Mac Mini mania
The UCSD bookstore had a batch of Mac Minis on sale for $299. It was an amazingly hot deal, considering that the bookstore is usually over-priced. The Mac Mini comes with Intel Core Solo (single-core 1.5 GHz) CPU, 512MB DDR2 memory, 60GB 5400rpm hard drive, built-in Gigabit ethernet, bluetooth, airport wireless 802.11g, speaker, optical audio input/output, 1 firewire port and 4 USB2.0 ports. It is super small and compact. The bundled Apple remote for Front Row makes this beauty just irresitible.
However, my plan for this machine is not to use this as a media center, but actually run Windows XP. It is weird, I know, getting a Mac to run Windows! At work, my PowerMac G5 can handle most of the stuff I do, but I still need a small machine to run the occasional tasks that require Windows. With this Intel-based Mac Mini, I managed to install Apple’s Boot Camp software, and successfully dual-booted into Windows XP.
Performance of this little box surprised me. With Windows XP, the user interface is quite responsive even at the highest screen resolution (1900 by 1200 on the 23 inch Apple cinema display). When running Mac OS X, the 512MB memory becomes a bottleneck. The UI runs a bit slow and you can see the memory swallowed by the system quite easily. Upgrading to at least 1GB of memory might be necessary if you are going to run OS X most of the time.

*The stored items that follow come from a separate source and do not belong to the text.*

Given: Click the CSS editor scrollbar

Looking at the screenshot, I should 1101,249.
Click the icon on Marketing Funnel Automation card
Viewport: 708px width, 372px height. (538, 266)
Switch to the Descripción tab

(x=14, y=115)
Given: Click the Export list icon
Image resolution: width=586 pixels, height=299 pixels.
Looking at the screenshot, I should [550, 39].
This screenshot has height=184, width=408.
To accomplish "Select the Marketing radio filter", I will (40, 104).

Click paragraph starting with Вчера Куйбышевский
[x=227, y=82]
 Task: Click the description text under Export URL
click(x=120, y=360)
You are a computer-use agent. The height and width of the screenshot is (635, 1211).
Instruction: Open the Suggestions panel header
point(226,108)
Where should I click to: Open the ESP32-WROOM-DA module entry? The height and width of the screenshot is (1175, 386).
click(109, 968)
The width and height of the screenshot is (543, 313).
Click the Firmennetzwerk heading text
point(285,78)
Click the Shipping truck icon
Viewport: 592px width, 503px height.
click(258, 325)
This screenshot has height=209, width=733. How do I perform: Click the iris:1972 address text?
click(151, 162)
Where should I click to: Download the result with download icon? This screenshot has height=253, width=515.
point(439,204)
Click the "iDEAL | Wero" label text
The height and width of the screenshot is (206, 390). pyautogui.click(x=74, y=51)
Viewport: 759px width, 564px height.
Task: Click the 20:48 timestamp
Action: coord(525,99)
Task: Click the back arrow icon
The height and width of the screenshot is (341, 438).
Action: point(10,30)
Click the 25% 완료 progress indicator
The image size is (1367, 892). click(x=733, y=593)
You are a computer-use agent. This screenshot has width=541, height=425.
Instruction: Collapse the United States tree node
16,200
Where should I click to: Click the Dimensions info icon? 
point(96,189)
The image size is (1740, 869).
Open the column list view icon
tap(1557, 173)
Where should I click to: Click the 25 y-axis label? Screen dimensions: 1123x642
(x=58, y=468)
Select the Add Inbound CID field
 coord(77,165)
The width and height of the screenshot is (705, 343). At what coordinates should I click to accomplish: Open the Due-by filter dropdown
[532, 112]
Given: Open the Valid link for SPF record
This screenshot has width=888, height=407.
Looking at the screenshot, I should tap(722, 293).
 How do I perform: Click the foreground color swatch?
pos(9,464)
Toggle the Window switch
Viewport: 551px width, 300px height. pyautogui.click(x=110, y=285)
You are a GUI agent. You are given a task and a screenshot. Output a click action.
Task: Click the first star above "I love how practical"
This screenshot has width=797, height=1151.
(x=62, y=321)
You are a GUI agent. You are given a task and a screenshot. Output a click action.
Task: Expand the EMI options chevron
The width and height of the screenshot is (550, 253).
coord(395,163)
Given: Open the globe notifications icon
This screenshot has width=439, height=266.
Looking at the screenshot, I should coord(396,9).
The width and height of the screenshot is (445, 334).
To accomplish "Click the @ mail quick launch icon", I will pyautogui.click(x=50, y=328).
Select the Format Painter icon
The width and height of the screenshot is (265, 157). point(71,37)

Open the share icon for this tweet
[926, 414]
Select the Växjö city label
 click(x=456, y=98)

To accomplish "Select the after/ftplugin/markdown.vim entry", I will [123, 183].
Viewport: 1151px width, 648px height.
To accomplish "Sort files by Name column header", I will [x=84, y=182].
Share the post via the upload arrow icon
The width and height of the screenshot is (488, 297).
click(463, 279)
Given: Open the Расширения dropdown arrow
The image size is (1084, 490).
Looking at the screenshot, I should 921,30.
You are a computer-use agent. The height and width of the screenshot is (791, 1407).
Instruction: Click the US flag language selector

Anyway, my impression so far with the Mini is pretty good. It is not as fast and responsive as the latest models with dual-core intel chips, but for a small browsing machine and a media center for the living room, $299 is a steal. The Front Row, media center software from Apple, is quite cool and definitely the way to go in the future for a multimedia computer.
To conclude, I’d like to share my unofficial performance comparison using Xbench (Mac OS X):
Mac Mini Intel Solo : 72.51
PowerMac G5 Dual 2.5GHz: 82.24
The scores are surprisingly close!
A check into the detailed benchmark comparison (here) indicates that the Intel Solo CPU scored much lower than the dual G5′s. But the integrated graphics card in the Mac Mini turned out quite strong with User Interface performance and OpenGL, when compared to the ATI Radeon 9800 Pro card in the PowerMac G5.